DataCite is a member of the International DOI Foundation. The members of DataCite support registration for DOIs. Some DataCite members provide registration facilities through their own APIs and others use DataCite API directly for registration (see Figure 18).

DataCite will be utilized in DSpace from version 4.0 onwards. DSpace is planning to use DataCite in two alternative ways – i) administration of DOIs by using the DataCite API directly; or ii) by using the API from EZID (a service of the University of California Digital Library, an active member of DataCite Initiative). 

2.3.6 Object-level Interoperability Initiatives

Enhanced publications are rapidly becoming a trend of the scholarly communication process. Research publications are now increasingly attached with datasets, models, algorithms, images, streaming videos, post publication materials (like comments, blog posting, citations, ranking etc). Enhanced publications are compound digital objects that include text, audio, video, image etc. The concept of enhanced publications in OA domain was first reported by DRIVER project and developed further by another OA project SURF to integrate open data and publication. Exchange and sharing of compound digital objects or enhanced publication failed due to two reasons –i) there is no standard way to identify an aggregation; and ii) there is no standard way to describe the constituents or boundary of an aggregation. OAI-ORE, as an interoperability standard for compound digital objects, aims to provide solution that supports aggregations of Web resources. Open Archives Initiative (OAI) - Object Reuse and Exchange (ORE) is a standard developed by Open Archive Initiative under the leadership of Pete Johnston of Eduserv Foundation. OAI-ORE works on the basis of following principles:

Based on Web architecture with four basic components – i) Resource (an item of interest); ii) URI (a global resource identifier); iii) Representation (a data stream accessible through URI by using a protocol like HTTP ); and iv) Link (a connection between two resources);

  • Supports Semantic web, Linked data and Cool URI;
  • Provides XML-based serialization for the Resource Description Framework (RDF);
  • Can unambiguously refer to an aggregation of Web resources through Aggregation URI (represents a set or collection of other Resources);
  • Web Aggregation is also called Resource Map (provides machine-readable representation about the Aggregation and it has a URI);
  • Resource Maps can be expressed in different formats including Atom XML, RDF/XML, RDFa, n3, turtle, and other RDF serialization formats;
  • Resource Map is able to return an RDF/XML or Atom XML document against HTTP request and clients/agents can then interpret resource map to provide enhanced services like navigation, printing, archiving, visualizing, and transforming the Aggregation.
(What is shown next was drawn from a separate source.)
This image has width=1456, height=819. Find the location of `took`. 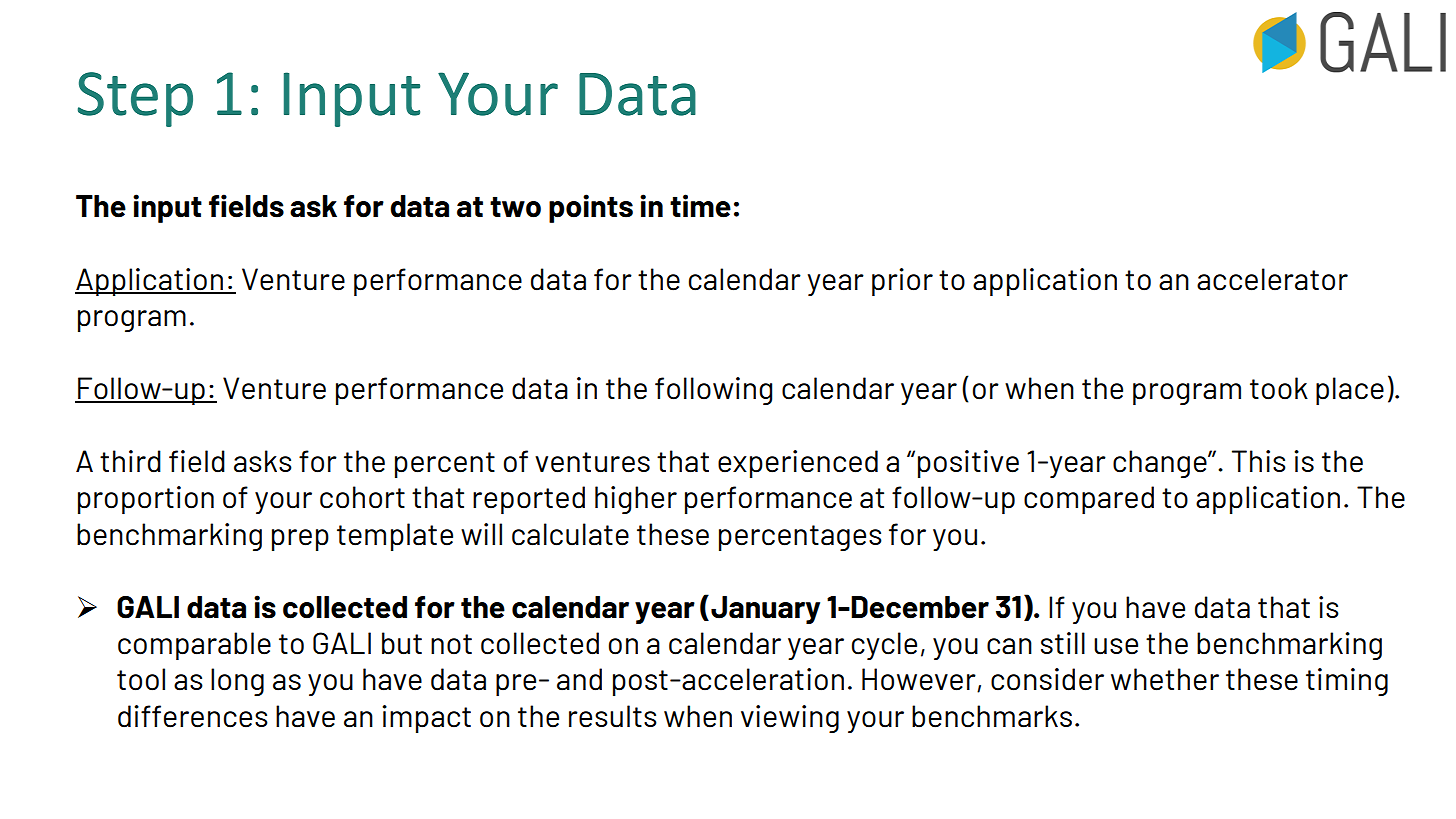

took is located at coordinates (1279, 388).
Almost all major open source repository management software like DSpace, Eprint and Fedora are supporting OAI-ORE for harvesting compound digital objects. Eprint archive repository management software allows both harvesting compound digital objects by using OAI-ORE and can also export items in OAI-ORE compatible format. OAI-ORE is presently in version 1.0 and it has all the capabilities to emerge as de facto global standard for the interoperability of aggregated digital resources. It follows a simple but robust ORE data model and compliant with Linked Open Data (LOD) and Semantic Web technologies.